Yes, ME/CFS seems to be one disease that chronic Borrelia infections may cause, but as you say, chronic Borrelia patients may have not necessarily have ME/CFS.
Personally I think the big mistake many people are making is not undertaking the appropriate testing for the enteroviruses associated with ME/CFS, namely coxsackievirus B and echovirus.
These two viruses are hard to test for, yet are probably the most common cause of ME/CFS (at least according to Dr Chia's
analysis). So if you have ME/CFS-like symptoms, you would want to test for all the viruses commonly associated with ME/CFS, including coxsackievirus B and echovirus, but also Epstein-Barr virus, HHV-6, cytomegalovirus and parvovirus B19.

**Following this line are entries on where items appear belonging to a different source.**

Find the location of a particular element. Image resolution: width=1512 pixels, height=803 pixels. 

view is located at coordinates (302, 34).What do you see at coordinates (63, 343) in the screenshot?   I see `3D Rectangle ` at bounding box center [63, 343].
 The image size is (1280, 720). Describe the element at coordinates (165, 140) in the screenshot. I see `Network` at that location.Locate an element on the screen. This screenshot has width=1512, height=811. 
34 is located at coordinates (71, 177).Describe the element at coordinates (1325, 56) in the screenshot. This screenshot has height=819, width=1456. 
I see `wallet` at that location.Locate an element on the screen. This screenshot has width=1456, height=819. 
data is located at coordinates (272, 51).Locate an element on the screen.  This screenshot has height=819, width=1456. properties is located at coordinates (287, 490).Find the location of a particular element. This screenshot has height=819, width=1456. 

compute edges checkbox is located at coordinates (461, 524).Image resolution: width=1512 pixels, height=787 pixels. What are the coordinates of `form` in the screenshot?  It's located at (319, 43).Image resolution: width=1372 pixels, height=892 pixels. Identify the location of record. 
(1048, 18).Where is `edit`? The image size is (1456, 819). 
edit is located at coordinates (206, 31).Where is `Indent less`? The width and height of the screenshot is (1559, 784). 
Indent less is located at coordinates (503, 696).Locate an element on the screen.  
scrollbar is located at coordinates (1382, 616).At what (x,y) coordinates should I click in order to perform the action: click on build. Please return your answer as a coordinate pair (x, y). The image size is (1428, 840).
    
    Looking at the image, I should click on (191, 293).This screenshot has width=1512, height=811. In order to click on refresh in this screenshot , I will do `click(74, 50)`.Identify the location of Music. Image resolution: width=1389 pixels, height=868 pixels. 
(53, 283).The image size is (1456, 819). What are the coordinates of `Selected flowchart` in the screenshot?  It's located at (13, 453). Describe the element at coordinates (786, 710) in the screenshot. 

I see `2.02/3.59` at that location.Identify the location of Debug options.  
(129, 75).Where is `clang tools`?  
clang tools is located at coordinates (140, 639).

Yet many people get tested for the herpesviruses (EBV, HHV-6 and cytomegalovirus), but neglect to get tested for the enteroviruses (coxsackievirus B and echovirus).
This is partly because the appropriate tests for coxsackievirus B and echovirus are hard to find: enterovirus expert Dr Chia found that only antibody tests by the
neutralization method (the ARUP Lab tests use neutralization) are reliable for detecting chronic coxsackievirus B and echovirus.
So while patients with ME/CFS symptoms fret about Lyme, and all the uncertainly involved in Lyme testing, they often completely miss arguably the most likely cause for their ME/CFS symptoms: chronic coxsackievirus B and echovirus.